Much more than a mystery, we get losses here in many forms, the heavy hand of history, the endlessness of violence once it is unleashed; we get the mutations of violence, deep irony, the pain of a good man who causes harm and the tortuous course of his effort to right his wrong as far as possible. We see the ease with which a whole culture aligns itself with those in power without regard to ideology or decency. These themes are tributaries to a broad theme that suggests moral decency is merely a matter of applying the right cosmetics and a tacit complicity of the whole community of the powerful.
Yes, as many Goodreads reviewers noted, the story does involve a strain of anti-Semitism and the devastating effect of such abuse on one character. But the main conflicts are not between Germans or Italians on the one hand and the Jews on the other. The violence in story time is instead between Partisans (Communists) and those who helped the Germans. The recurrent moral concerns are less about anti-Semitism than about the themes mentioned in the first paragraph.
The setting in Venice adds to the pleasure of reading this book if you’ve spent a little time there, especially on the Dorsoduro. You might have difficulty following some of the physical movements in the calles and canals of Venice, but it doesn’t really matter because the twist and turns of the plot are not dependent upon understanding exactly where in the real Venice the characters may be at any given moment. Kanon does a wonderful, amazing job of first making you doubt who is telling the truth, doubt which story is real, and then taking you through one twist after another, or maybe I should say through layers of truth, bringing you in the end to see that in immediate postwar Venice, keeping the cosmetic mask in place is so important that more crimes can be committed to to sustain the appearance of civilization.

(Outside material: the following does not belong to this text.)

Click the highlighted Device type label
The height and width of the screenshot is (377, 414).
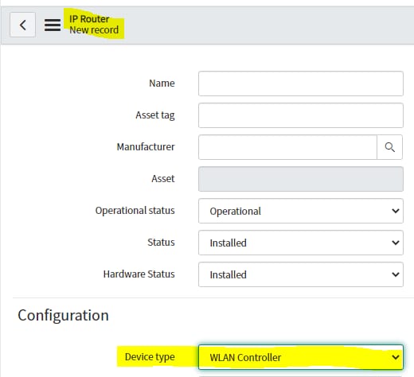click(x=150, y=357)
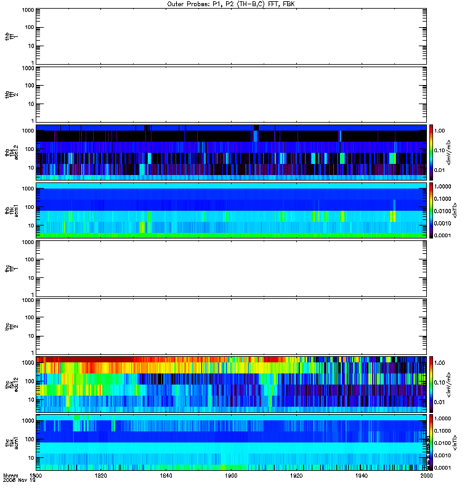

The book presents many long dialogues. Many mimic life closely in the sense that characters sometimes argue without much coherence, that they repeat themselves, answer indirectly, repeat themselves again. I’m not sure whether Kanon wanted to achieve the realism of a transcript or a tape recorder or whether he was trying to increase tension by changing the words of the dialog just enough to give tiny increments of insight or information. For me it the repetition of the same essential idea in dialog was boring. For example, the same character in the same dialog repeatedly say, “You don’t understand.” Real life, yes, but for me it would be better to select good representatives from reality and let us understand that the rest is like that without making us drudge through so much. Maybe I just don’t understand, just don’t understand, don’t understand.

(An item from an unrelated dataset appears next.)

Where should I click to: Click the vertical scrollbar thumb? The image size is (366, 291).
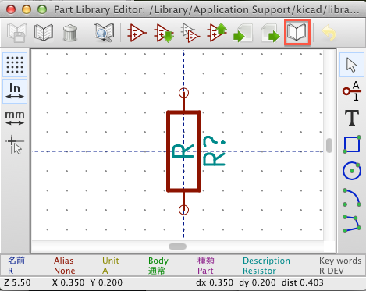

I’ve been told that publishers really do not edit fiction anymore. Maybe so. Otherwise I wouldn’t expect to see “. . . she said simply,” so many times; maybe not at all. The first time I noticed that particular phrase, I thought maybe Kanon added “simply” to connote the dignity of a simple or ordinary person (the speaker was a Communist or sympathizer right after WWII). But he does the same “said simply” with other speakers too. Whoever said to avoid adverbial modifications when attributing speech to characters?
My complaints are mild, perhaps not worth the space they take. Alibi keeps you going on several levels as you try to follow its turns, cheer for the lovers, and keep hoping for something to cleanse the most attractive characters. Don’t get your hopes too high. It’s a good book that can keep you interested, but it will not elevate your mood.